AKI

Acute Kidney Injury (AKI)

  • Definition: A term encompassing both slight deterioration and severe impairment of kidney function, characterized by rapid loss of kidney function.

  • Causes: Frequently due to hypertension, hypovolemia, or nephrotoxic agents. Common causes in the hospital include acute tubular necrosis (ATN) and prerenal causes.

Classification of AKI

  • Prerenal: External factors that reduce renal blood flow and decrease glomerular perfusion.

    • Factors include reduced circulation leading to decreased blood flow.

    • Body compensates by increasing blood volume through hormones (angiotensin II, aldosterone, norepinephrine, ADH).

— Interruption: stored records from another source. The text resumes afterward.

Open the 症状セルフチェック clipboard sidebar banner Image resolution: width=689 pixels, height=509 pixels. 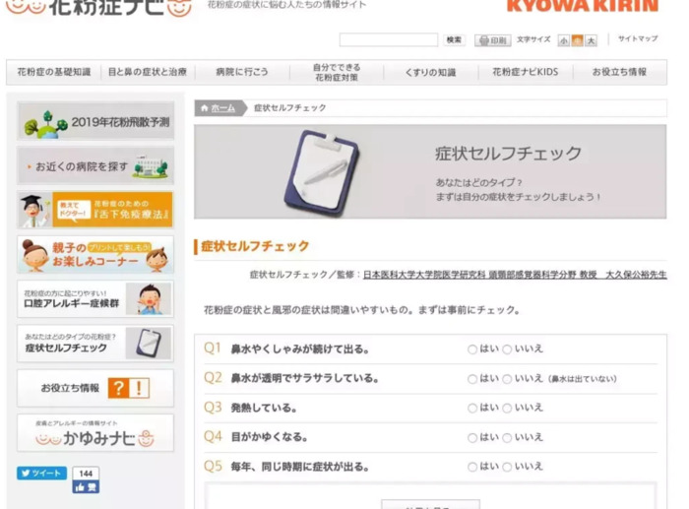pyautogui.click(x=95, y=344)
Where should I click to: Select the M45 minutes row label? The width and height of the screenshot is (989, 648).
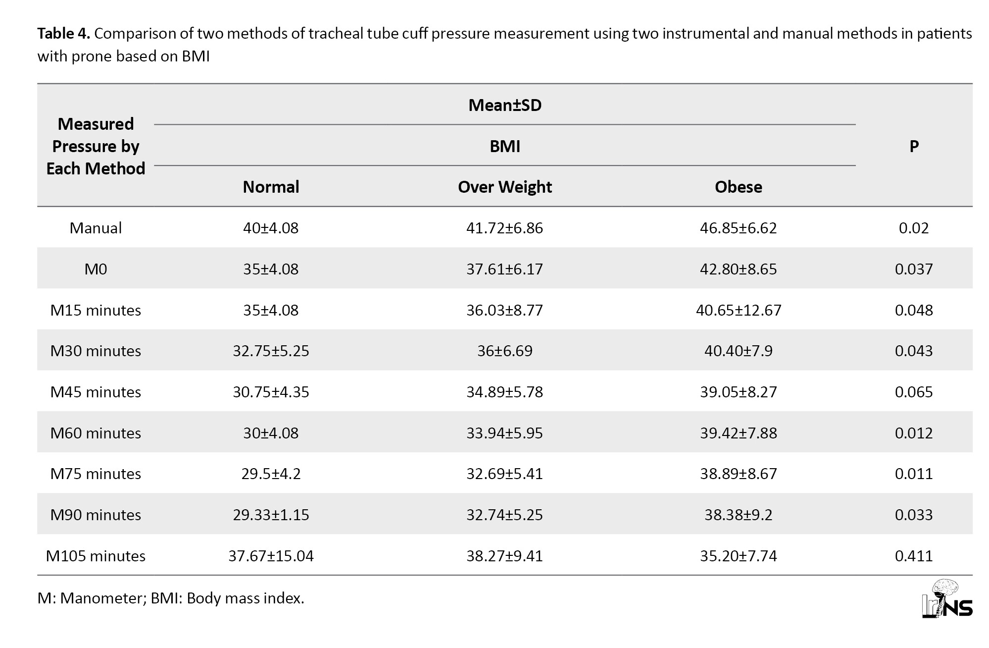[96, 392]
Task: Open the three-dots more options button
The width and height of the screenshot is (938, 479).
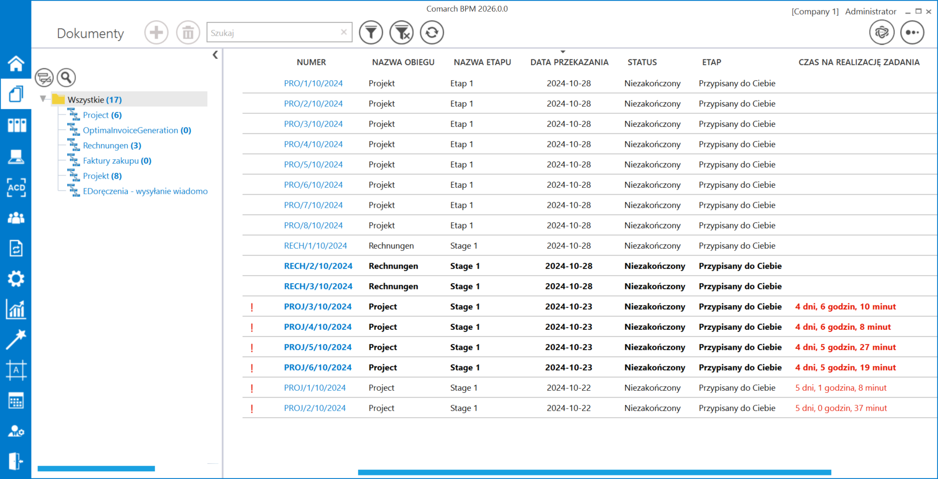Action: [912, 33]
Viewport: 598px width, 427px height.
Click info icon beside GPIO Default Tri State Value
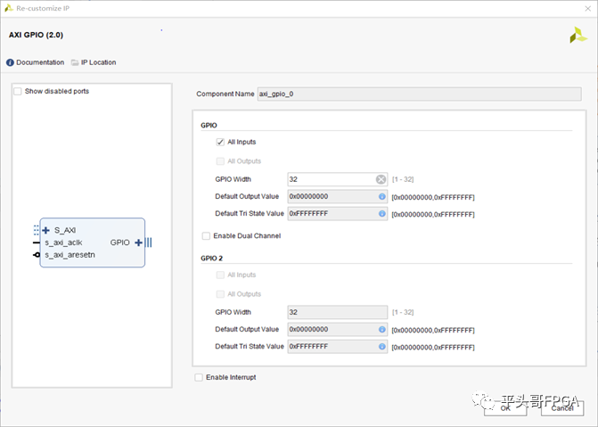[x=381, y=214]
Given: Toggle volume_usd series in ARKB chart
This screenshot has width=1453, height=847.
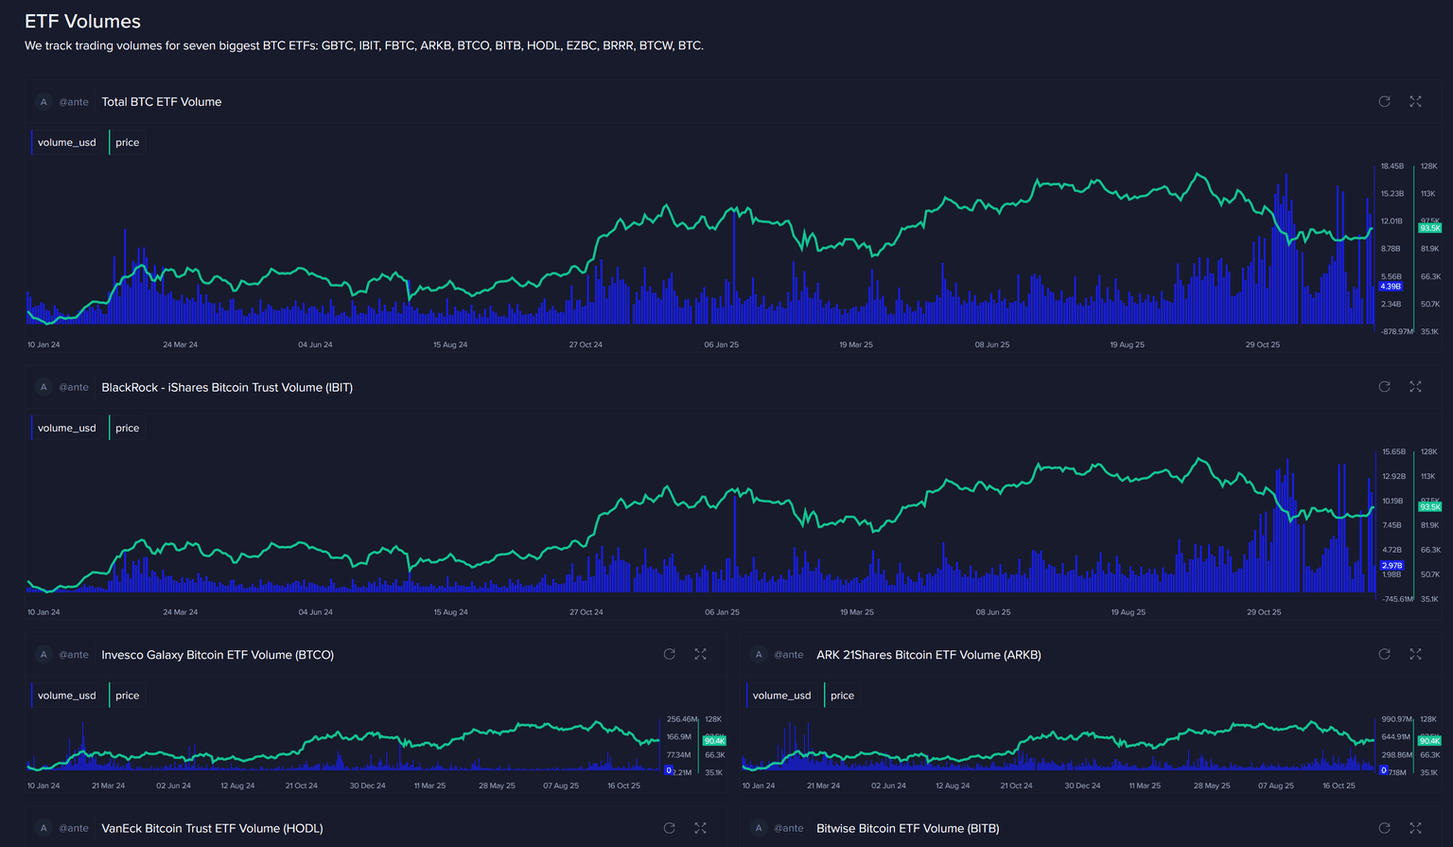Looking at the screenshot, I should click(781, 696).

    • May progress to intrarenal if not addressed.

  • Intrarenal (Intravenous): Direct damage to kidney tissue leading to impaired nephron function. Common causes include:

    • Prolonged ischemia

    • Nephrotoxins

    • Hemoglobin or myoglobin release from damaged cells (e.g., from trauma or necrosis).

    • Acute tubular necrosis is a common cause.

  • Postrenal: Obstruction of renal flow below the kidneys (accounting for ~10% of cases).

    • Common causes: Benign Prostatic Hyperplasia (BPH), prostate cancer, calculi, trauma, or tumors.

    • Bilateral ureter obstruction can lead to kidney necrosis.

    • Early intervention (e.g., removing the blockage within 48 hours) can lead to complete recovery.

Clinical Indicators of AKI

  • Diagnosis: Defined by an increase in serum creatinine and/or a reduction in urine output.

  • Oliguria: Reduction of urine output to less than 400 mL/day, can occur within 1-7 days after injury, especially in ischemia cases where it may happen within 24 hours.

  • Anuria: Urine output less than 50 mL/day, typically seen in complete bilateral obstructions.

  • Non-oliguric AKI: Common with ATN or intrarenal causes.

Stages of AKI

  1. Oliguric Phase: Decrease in urine output.

    • Many people (50%) do not experience this phase, but it is critical for prognosis.

    • Not solely indicative of AKI; further diagnostics needed.

  2. Diuretic Phase: Kidneys start to excrete waste, resulting in hypovolemia and electrolyte loss; urine cannot be concentrated.

  3. Recovery Phase: The timeline and quality depend on overall health, severity of AKI, and any complications.

Clinical Manifestations During Oliguric Phase

  • Fluid Volume: Retention leading to distension and potential pulmonary edema or heart failure.

  • Metabolic Acidosis: Inability to excrete hydrogen ions results in acid build-up and decreased bicarbonate.

  • Sodium and Potassium Imbalance: Damaged tubules cannot conserve sodium, leading to high levels in urine and potential hyperkalemia, a serious complication.

  • Waste Product Accumulation: Increased levels of urea, impacting metabolic functions.

  • Neurological Disorders: Fatigue, cognitive disturbances due to uremia.

Diagnostic Procedures

  • Urinalysis: May show casts, RBCs, WBCs, proteinuria, or abnormal electrolytes.

  • Imaging/Renal Biopsy: To identify underlying causes of AKI.

Dialysis Overview

  • Introduction to Dialysis: Used to remove waste products and excess fluid due to kidney failure.

  • Types of Dialysis:

    • Peritoneal Dialysis (PD): Involves infusing a dialysate solution into the peritoneum using a catheter.

      • Dwell Time: The period the solution remains in the abdomen to facilitate osmosis and diffusion.

      • Types of PD: Continuous ambulatory peritoneal dialysis (CAPD) and automated PD (APD).

      • Risks: Infection (peritonitis) and complications due to catheter placement.

    • Hemodialysis (HD): Blood is filtered externally using a dialyzer.

      • Requires vascular access (fistula or graft).

      • Typically performed three times a week for several hours.

      • Complications may include hypotension, muscle cramps, thrombosis, and infections.

    • Continuous Renal Replacement Therapy (CRRT): A slower method used for unstable patients, requiring special equipment.

      • Provides a more physiologic approach to filtering blood.

      • Nursing considerations include frequent hemofilter changes and careful monitoring.

Conclusion

  • Managing AKI and deciding on dialysis types involve assessing patient needs, symptoms, and underlying causes.

  • Education on treatment options and timely initiation of appropriate therapy is critical for patient outcomes.